▶ _Exercise requirements_: Look below for the line that contains "The image size is (726, 573).", and write out exactly that line and all remaining lines of the listing, omitting pictures.

▶ _Stored data_:
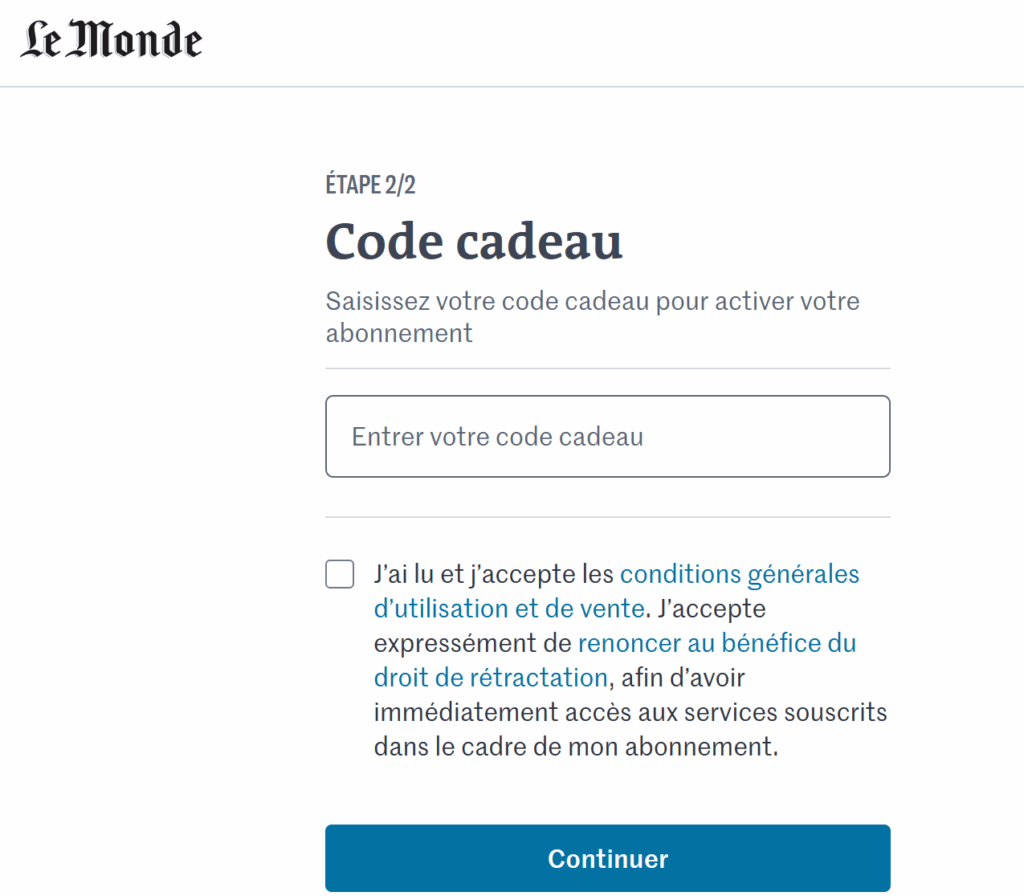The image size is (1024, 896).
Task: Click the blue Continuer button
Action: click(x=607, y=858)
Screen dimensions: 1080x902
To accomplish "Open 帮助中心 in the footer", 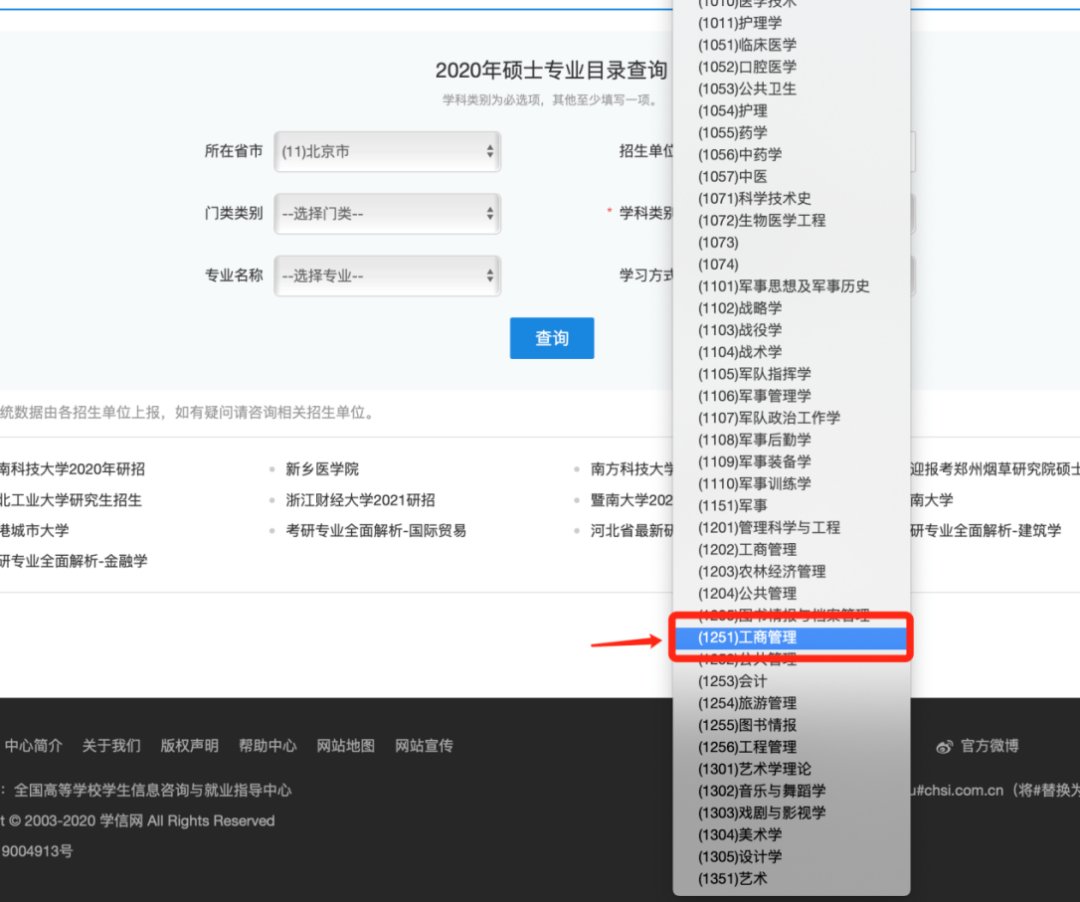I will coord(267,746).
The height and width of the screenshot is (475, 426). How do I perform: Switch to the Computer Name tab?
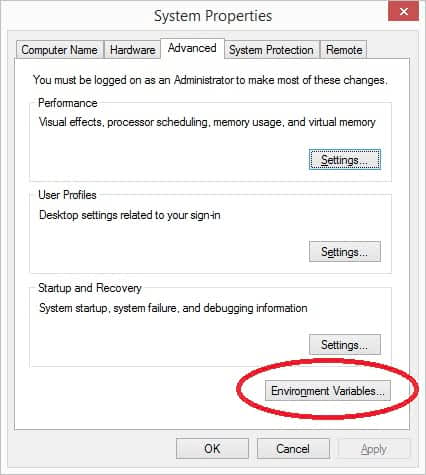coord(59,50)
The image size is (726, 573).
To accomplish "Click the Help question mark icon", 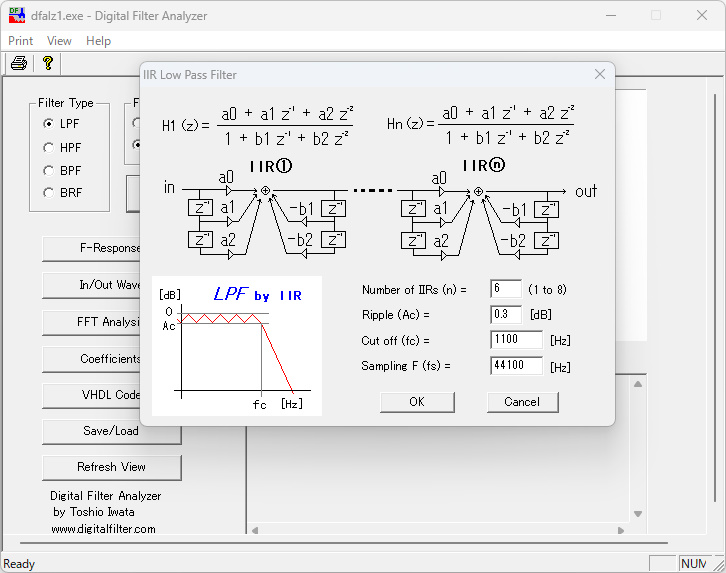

▶ _Response area_:
The image size is (726, 573).
To accomplish "Click the Help question mark icon", 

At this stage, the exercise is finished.